***** ROWS

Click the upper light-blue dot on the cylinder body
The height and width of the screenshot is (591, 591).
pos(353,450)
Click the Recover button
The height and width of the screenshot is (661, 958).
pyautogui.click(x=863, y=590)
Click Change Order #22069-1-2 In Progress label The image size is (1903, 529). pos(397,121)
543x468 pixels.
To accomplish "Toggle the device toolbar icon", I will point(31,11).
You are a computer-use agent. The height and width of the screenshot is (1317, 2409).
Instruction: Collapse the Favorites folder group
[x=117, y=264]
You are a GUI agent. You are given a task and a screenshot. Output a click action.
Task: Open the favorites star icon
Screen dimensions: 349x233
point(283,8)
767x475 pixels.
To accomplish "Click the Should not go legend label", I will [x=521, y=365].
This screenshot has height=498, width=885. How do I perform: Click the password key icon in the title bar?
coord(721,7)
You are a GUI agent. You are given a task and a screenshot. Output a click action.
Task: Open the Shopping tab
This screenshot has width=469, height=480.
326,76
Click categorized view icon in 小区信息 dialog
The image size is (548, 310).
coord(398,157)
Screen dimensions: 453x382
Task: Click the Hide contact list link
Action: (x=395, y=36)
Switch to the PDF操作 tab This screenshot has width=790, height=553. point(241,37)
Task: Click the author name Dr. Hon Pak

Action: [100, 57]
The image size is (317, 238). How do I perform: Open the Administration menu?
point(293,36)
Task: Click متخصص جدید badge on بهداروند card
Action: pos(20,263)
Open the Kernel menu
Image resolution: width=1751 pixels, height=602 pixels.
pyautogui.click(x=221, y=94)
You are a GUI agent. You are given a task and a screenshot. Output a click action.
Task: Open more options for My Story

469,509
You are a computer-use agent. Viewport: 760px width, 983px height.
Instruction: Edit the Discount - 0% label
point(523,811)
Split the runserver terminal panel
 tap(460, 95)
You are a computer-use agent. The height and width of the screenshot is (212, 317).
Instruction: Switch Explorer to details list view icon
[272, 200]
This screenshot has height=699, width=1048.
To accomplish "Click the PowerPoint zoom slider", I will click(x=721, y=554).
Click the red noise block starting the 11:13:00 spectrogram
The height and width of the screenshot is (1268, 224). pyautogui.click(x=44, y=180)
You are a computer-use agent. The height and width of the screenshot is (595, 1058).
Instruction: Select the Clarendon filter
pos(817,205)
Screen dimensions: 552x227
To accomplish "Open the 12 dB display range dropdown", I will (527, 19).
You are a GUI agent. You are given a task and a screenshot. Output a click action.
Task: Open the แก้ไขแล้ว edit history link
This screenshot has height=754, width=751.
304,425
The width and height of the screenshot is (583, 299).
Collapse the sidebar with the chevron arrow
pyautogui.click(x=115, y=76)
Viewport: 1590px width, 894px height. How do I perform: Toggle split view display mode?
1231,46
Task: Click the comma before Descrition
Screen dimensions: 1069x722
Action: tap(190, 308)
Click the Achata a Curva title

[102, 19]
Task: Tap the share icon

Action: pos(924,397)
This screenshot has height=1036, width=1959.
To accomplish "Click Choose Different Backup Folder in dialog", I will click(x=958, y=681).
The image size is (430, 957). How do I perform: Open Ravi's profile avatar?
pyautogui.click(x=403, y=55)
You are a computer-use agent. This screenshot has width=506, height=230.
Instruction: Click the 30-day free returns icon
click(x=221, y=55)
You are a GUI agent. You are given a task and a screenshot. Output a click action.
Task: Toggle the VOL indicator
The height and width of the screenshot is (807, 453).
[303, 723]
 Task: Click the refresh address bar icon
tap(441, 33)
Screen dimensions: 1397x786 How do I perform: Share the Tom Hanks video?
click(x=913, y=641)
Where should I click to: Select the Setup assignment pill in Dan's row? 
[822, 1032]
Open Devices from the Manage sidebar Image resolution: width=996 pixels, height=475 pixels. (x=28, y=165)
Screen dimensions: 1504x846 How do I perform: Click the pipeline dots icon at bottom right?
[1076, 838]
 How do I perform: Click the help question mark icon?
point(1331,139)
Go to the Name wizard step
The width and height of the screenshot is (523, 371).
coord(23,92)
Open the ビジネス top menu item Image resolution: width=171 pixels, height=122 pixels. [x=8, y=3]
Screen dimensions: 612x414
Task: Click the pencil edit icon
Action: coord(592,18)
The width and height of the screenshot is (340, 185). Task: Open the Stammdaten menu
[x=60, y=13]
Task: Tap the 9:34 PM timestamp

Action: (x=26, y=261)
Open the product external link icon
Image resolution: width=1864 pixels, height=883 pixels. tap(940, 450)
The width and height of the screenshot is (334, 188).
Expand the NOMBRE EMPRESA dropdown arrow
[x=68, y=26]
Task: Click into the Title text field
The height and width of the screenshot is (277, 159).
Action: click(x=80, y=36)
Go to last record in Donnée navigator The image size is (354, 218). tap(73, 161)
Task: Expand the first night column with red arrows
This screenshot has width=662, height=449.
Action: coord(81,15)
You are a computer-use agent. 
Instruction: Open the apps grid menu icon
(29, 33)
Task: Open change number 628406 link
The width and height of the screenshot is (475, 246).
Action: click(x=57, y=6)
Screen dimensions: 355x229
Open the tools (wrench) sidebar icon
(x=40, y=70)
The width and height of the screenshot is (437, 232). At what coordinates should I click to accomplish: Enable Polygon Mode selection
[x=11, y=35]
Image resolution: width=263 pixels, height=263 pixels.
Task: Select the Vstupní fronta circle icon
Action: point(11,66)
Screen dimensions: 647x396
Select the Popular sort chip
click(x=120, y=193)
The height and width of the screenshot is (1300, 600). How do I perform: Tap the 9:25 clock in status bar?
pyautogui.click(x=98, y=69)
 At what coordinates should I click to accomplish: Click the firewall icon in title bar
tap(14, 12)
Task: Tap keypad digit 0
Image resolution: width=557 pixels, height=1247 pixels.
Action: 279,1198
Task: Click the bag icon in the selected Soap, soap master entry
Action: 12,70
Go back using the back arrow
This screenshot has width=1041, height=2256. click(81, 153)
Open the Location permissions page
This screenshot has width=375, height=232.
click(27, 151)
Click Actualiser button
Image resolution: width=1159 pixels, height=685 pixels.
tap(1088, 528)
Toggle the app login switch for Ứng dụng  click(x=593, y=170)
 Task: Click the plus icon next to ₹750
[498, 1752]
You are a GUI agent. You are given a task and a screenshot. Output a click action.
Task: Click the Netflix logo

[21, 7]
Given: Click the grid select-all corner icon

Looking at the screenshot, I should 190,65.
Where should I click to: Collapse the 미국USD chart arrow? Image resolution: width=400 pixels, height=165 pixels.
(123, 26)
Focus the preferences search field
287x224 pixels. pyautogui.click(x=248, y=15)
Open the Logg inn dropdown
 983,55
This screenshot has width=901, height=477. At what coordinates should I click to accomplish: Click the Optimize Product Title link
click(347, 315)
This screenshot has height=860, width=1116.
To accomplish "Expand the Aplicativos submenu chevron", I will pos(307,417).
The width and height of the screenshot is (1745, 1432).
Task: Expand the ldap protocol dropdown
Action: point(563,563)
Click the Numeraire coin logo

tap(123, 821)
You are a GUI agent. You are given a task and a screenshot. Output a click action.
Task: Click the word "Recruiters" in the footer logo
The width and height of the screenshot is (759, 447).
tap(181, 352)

**********

• TASK DIRECTIONS
Could you edit the material so that "Kernel menu" becomes "Kernel dropdown" and every other line stays the same?

• WRITTEN ANSWER
Click the upper light-blue dot on the cylinder body
The height and width of the screenshot is (591, 591).
pos(353,450)
Click the Recover button
The height and width of the screenshot is (661, 958).
pyautogui.click(x=863, y=590)
Click Change Order #22069-1-2 In Progress label The image size is (1903, 529). pos(397,121)
543x468 pixels.
To accomplish "Toggle the device toolbar icon", I will point(31,11).
You are a computer-use agent. The height and width of the screenshot is (1317, 2409).
Instruction: Collapse the Favorites folder group
[x=117, y=264]
You are a GUI agent. You are given a task and a screenshot. Output a click action.
Task: Open the favorites star icon
Screen dimensions: 349x233
point(283,8)
767x475 pixels.
To accomplish "Click the Should not go legend label", I will [x=521, y=365].
This screenshot has height=498, width=885. How do I perform: Click the password key icon in the title bar?
coord(721,7)
You are a GUI agent. You are given a task and a screenshot. Output a click action.
Task: Open the Shopping tab
This screenshot has width=469, height=480.
326,76
Click categorized view icon in 小区信息 dialog
The image size is (548, 310).
coord(398,157)
Screen dimensions: 453x382
Task: Click the Hide contact list link
Action: (x=395, y=36)
Switch to the PDF操作 tab This screenshot has width=790, height=553. point(241,37)
Task: Click the author name Dr. Hon Pak

Action: [100, 57]
The image size is (317, 238). How do I perform: Open the Administration menu?
point(293,36)
Task: Click متخصص جدید badge on بهداروند card
Action: pos(20,263)
Open the Kernel dropdown
Image resolution: width=1751 pixels, height=602 pixels.
pyautogui.click(x=221, y=94)
You are a GUI agent. You are given a task and a screenshot. Output a click action.
Task: Open more options for My Story

469,509
You are a computer-use agent. Viewport: 760px width, 983px height.
Instruction: Edit the Discount - 0% label
point(523,811)
Split the runserver terminal panel
 tap(460, 95)
You are a computer-use agent. The height and width of the screenshot is (212, 317).
Instruction: Switch Explorer to details list view icon
[272, 200]
This screenshot has height=699, width=1048.
To accomplish "Click the PowerPoint zoom slider", I will click(x=721, y=554).
Click the red noise block starting the 11:13:00 spectrogram
The height and width of the screenshot is (1268, 224). pyautogui.click(x=44, y=180)
You are a computer-use agent. The height and width of the screenshot is (595, 1058).
Instruction: Select the Clarendon filter
pos(817,205)
Screen dimensions: 552x227
To accomplish "Open the 12 dB display range dropdown", I will (527, 19).
You are a GUI agent. You are given a task and a screenshot. Output a click action.
Task: Open the แก้ไขแล้ว edit history link
This screenshot has height=754, width=751.
304,425
The width and height of the screenshot is (583, 299).
Collapse the sidebar with the chevron arrow
pyautogui.click(x=115, y=76)
Viewport: 1590px width, 894px height. How do I perform: Toggle split view display mode?
1231,46
Task: Click the comma before Descrition
Screen dimensions: 1069x722
Action: tap(190, 308)
Click the Achata a Curva title

[102, 19]
Task: Tap the share icon

Action: pos(924,397)
This screenshot has height=1036, width=1959.
To accomplish "Click Choose Different Backup Folder in dialog", I will click(x=958, y=681).
The image size is (430, 957). How do I perform: Open Ravi's profile avatar?
pyautogui.click(x=403, y=55)
You are a computer-use agent. This screenshot has width=506, height=230.
Instruction: Click the 30-day free returns icon
click(x=221, y=55)
You are a GUI agent. You are given a task and a screenshot. Output a click action.
Task: Toggle the VOL indicator
The height and width of the screenshot is (807, 453).
[303, 723]
 Task: Click the refresh address bar icon
tap(441, 33)
Screen dimensions: 1397x786 How do I perform: Share the Tom Hanks video?
click(x=913, y=641)
Where should I click to: Select the Setup assignment pill in Dan's row? 
[822, 1032]
Open Devices from the Manage sidebar Image resolution: width=996 pixels, height=475 pixels. (x=28, y=165)
Screen dimensions: 1504x846 How do I perform: Click the pipeline dots icon at bottom right?
[1076, 838]
 How do I perform: Click the help question mark icon?
point(1331,139)
Go to the Name wizard step
The width and height of the screenshot is (523, 371).
coord(23,92)
Open the ビジネス top menu item Image resolution: width=171 pixels, height=122 pixels. [x=8, y=3]
Screen dimensions: 612x414
Task: Click the pencil edit icon
Action: coord(592,18)
The width and height of the screenshot is (340, 185). Task: Open the Stammdaten menu
[x=60, y=13]
Task: Tap the 9:34 PM timestamp

Action: (x=26, y=261)
Open the product external link icon
Image resolution: width=1864 pixels, height=883 pixels. tap(940, 450)
The width and height of the screenshot is (334, 188).
Expand the NOMBRE EMPRESA dropdown arrow
[x=68, y=26]
Task: Click into the Title text field
The height and width of the screenshot is (277, 159).
Action: click(x=80, y=36)
Go to last record in Donnée navigator The image size is (354, 218). tap(73, 161)
Task: Expand the first night column with red arrows
This screenshot has width=662, height=449.
Action: coord(81,15)
You are a computer-use agent. 
Instruction: Open the apps grid menu icon
(29, 33)
Task: Open change number 628406 link
The width and height of the screenshot is (475, 246).
Action: click(x=57, y=6)
Screen dimensions: 355x229
Open the tools (wrench) sidebar icon
(x=40, y=70)
The width and height of the screenshot is (437, 232). At what coordinates should I click to accomplish: Enable Polygon Mode selection
[x=11, y=35]
Image resolution: width=263 pixels, height=263 pixels.
Task: Select the Vstupní fronta circle icon
Action: point(11,66)
Screen dimensions: 647x396
Select the Popular sort chip
click(x=120, y=193)
The height and width of the screenshot is (1300, 600). How do I perform: Tap the 9:25 clock in status bar?
pyautogui.click(x=98, y=69)
 At what coordinates should I click to accomplish: Click the firewall icon in title bar
tap(14, 12)
Task: Tap keypad digit 0
Image resolution: width=557 pixels, height=1247 pixels.
Action: 279,1198
Task: Click the bag icon in the selected Soap, soap master entry
Action: 12,70
Go back using the back arrow
This screenshot has width=1041, height=2256. click(81, 153)
Open the Location permissions page
This screenshot has width=375, height=232.
click(27, 151)
Click Actualiser button
Image resolution: width=1159 pixels, height=685 pixels.
tap(1088, 528)
Toggle the app login switch for Ứng dụng  click(x=593, y=170)
 Task: Click the plus icon next to ₹750
[498, 1752]
You are a GUI agent. You are given a task and a screenshot. Output a click action.
Task: Click the Netflix logo

[21, 7]
Given: Click the grid select-all corner icon

Looking at the screenshot, I should 190,65.
Where should I click to: Collapse the 미국USD chart arrow? Image resolution: width=400 pixels, height=165 pixels.
(123, 26)
Focus the preferences search field
287x224 pixels. pyautogui.click(x=248, y=15)
Open the Logg inn dropdown
 983,55
This screenshot has width=901, height=477. At what coordinates should I click to accomplish: Click the Optimize Product Title link
click(347, 315)
This screenshot has height=860, width=1116.
To accomplish "Expand the Aplicativos submenu chevron", I will pos(307,417).
The width and height of the screenshot is (1745, 1432).
Task: Expand the ldap protocol dropdown
Action: point(563,563)
Click the Numeraire coin logo

tap(123, 821)
You are a GUI agent. You are given a task and a screenshot. Output a click action.
Task: Click the word "Recruiters" in the footer logo
The width and height of the screenshot is (759, 447).
tap(181, 352)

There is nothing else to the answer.